Wealth is the measure of an individual’s or family’s financial net worth—it provides various opportunities for American families. Wealth makes it possible for people to seamlessly transition between jobs, move to new neighborhoods, or respond in emergencies.
One major factor in determining wealth is often education. Public education has often been underfunded in black-majority schools, limiting skill acquisition and upward mobility. Even more, a report released by the Center for American Progress found blacks have less wealth than whites even with increased education levels.
Another factor in the racial wealth divide is employment discrimination. Discrimination in hiring is real and making it more difficult for blacks to escape from poverty or build sustainable wealth. In society, less wealth translates into fewer opportunities for upward progress.
A report published by the National Center for Biotechnology Information (NCBI) found the difference in happiness levels between whites and blacks is substantial. There are several reasons to observe racial inequalities in happiness. For starters, blacks and whites differ in various socioeconomic characteristics associated with joy, including income, education, labor force status, and family living arrangements.

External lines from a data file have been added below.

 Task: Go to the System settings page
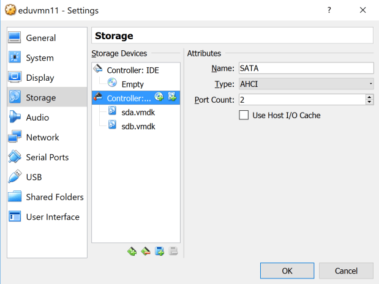[40, 58]
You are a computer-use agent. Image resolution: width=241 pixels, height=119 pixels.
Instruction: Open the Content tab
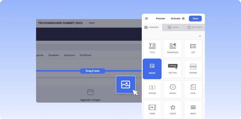(x=152, y=27)
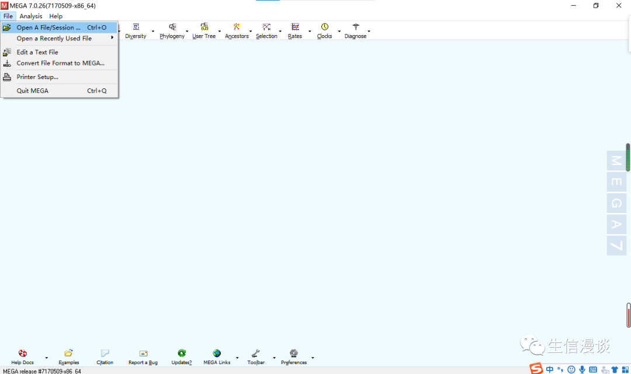The image size is (631, 374).
Task: Open the Analysis menu
Action: pos(31,16)
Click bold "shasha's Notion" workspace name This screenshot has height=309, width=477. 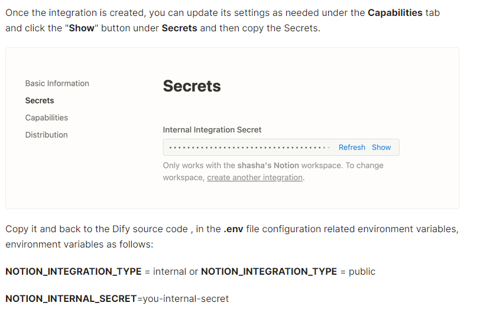(268, 165)
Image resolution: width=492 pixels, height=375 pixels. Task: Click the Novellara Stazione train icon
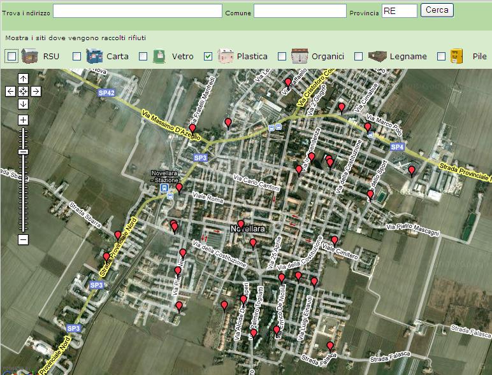[164, 188]
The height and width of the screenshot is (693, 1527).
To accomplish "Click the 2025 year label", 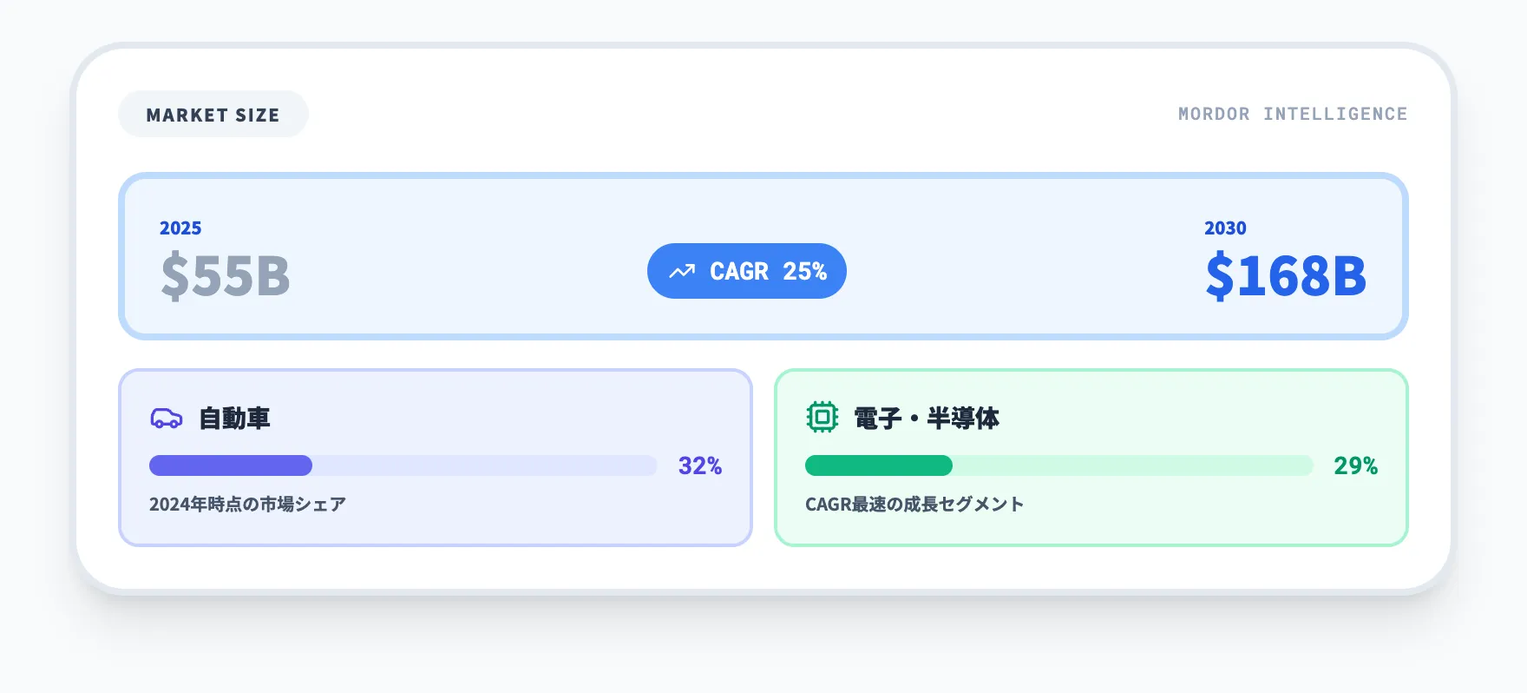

The NCBI study showed whites are considerably more likely to report they are “very happy” (35 percent) than blacks (24 percent). Furthermore, whites are half as likely to say they are “not too happy” (10 percent) than blacks (20 percent). Yet, the “happiness gap” has declined over time. Another study found “African-American people who identify more strongly with their racial identity are generally happier.” Nonetheless, the two most important characteristics associated with happiness are income and marital status- and both are strongly associated with race.
The decline in the racial happiness gap is consistent with the moderate narrowing of significant racial disparities in other areas: life expectancy, living situation, and neighborhood conditions, suggesting small steps toward equality. However, high levels of inequality persist in many different areas.
We share with you this data because we are all learning and growing together to close the many socioeconomic and racial gaps.